Reading Time:4 minutes, 19 seconds
First impressions matter, especially when your home’s sale is at stake. While a picture may be worth a thousand words, a photo of your home could be worth thousands of dollars! The majority of buyers start their house-hunting process by browsing through available listings on Centris and other real estate websites, and making snap judgments about which homes they would like to visit. If your listing images are dark, blurry or pixellated, chances are you won’t have a second chance at showing off your home’s true assets.
From our experience shooting the homes of hundreds of clients, as well as working hand in hand with several top real estate photographers, here are some recommendations for transmitting the visual qualities that buyers are looking for in a home. Of course if you’re already working with a professional this post is not for you: chances are your broker or their agency photographer will take care of the listing presentation and marketing.
1. Declutter, De-personalize, and Stage
Decluttering your home makes the living space look more spacious, and removes the little distractions that may shift attention from the important architectural features. It might be hard for a buyer to take note of the large marble countertops in your kitchen if they’re focused on your messy collection of countertop appliances and drying racks! Pack away (or temporarily hide) everything but the bare minimum, as to amplify your open space. This is also where staging comes in handy. Try re-organizing your furniture as to maximize how much is visible in each shot, by standing in each corner of the room and removing or shifting the objects that distract you.

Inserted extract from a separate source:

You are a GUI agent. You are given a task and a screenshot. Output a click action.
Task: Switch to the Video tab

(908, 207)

2. Give each room a well defined purpose
It may be that your office doubles as a gym, or that you’ve been temporarily using half your living room as a play space for your toddler. When staging for photography, make sure this doesn’t transmit. It should be clear from a single glance whether each shot is a bathroom, powder room, office, master bedroom, second bedroom, or storage space. Multi-purposed rooms may be convenient in real life, but in photography the effect is confusing and off-putting. Let buyers come to their own conclusions about how they would potentially adapt the space to their own lifestyles!

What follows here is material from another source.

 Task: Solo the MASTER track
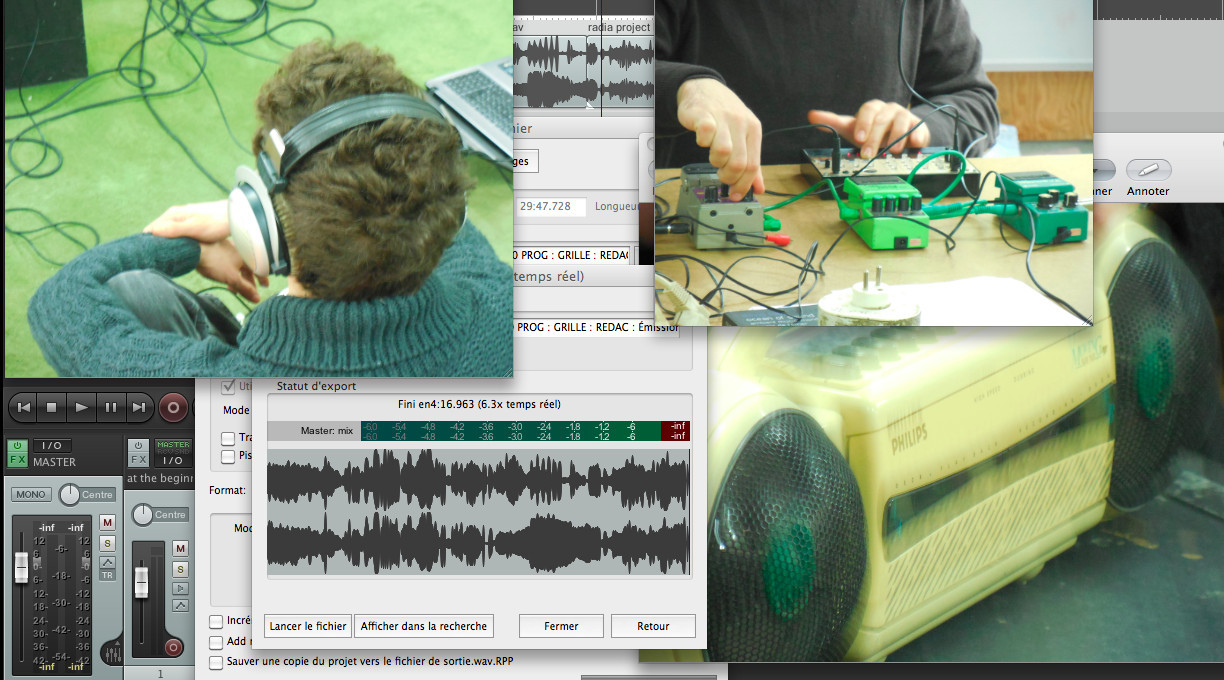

3. Your photos should be an accurate representation of the home
While photoshop can be used to brighten up shadows, fix the light balance and sharpen your photos, your post-editing should honestly and realistically depict the space it portrays. If you’re using a wide angled lens (which you should be), shoot from each corner of the room rather than straight on, since this prevents angle distortions.
4. Use a tripod to eliminate blur
You may need to invest in a tripod that holds your camera steady while you get your exposures; especially if some of your rooms have limited access to natural light. Check each shot and take a few extra for safety’s measure, to ensure you get at least one crystal-clear image of each perspective.
5. Take architectural details into consideration
Potential buyers are drawn in by unique architectural details that set the home apart from others on the market, and add character to the listing. If your home has interesting features such as large french windows, crown mouldings, or decorative columns, now is the time to show them off!
6. Make the most of natural light
Bright and sunny images will always make a better mark on potential buyers. Always leave your blinds or curtains open while shooting, to maximize on the natural light of day. Also, be sure to plan your shoot for a time of day when your home is the brightest, determined by the orientation of the windows and time of year. Since artificial lighting can create unattractive coloured glows and blind spots in your images, the aim is to rely on the sun’s light as much as possible.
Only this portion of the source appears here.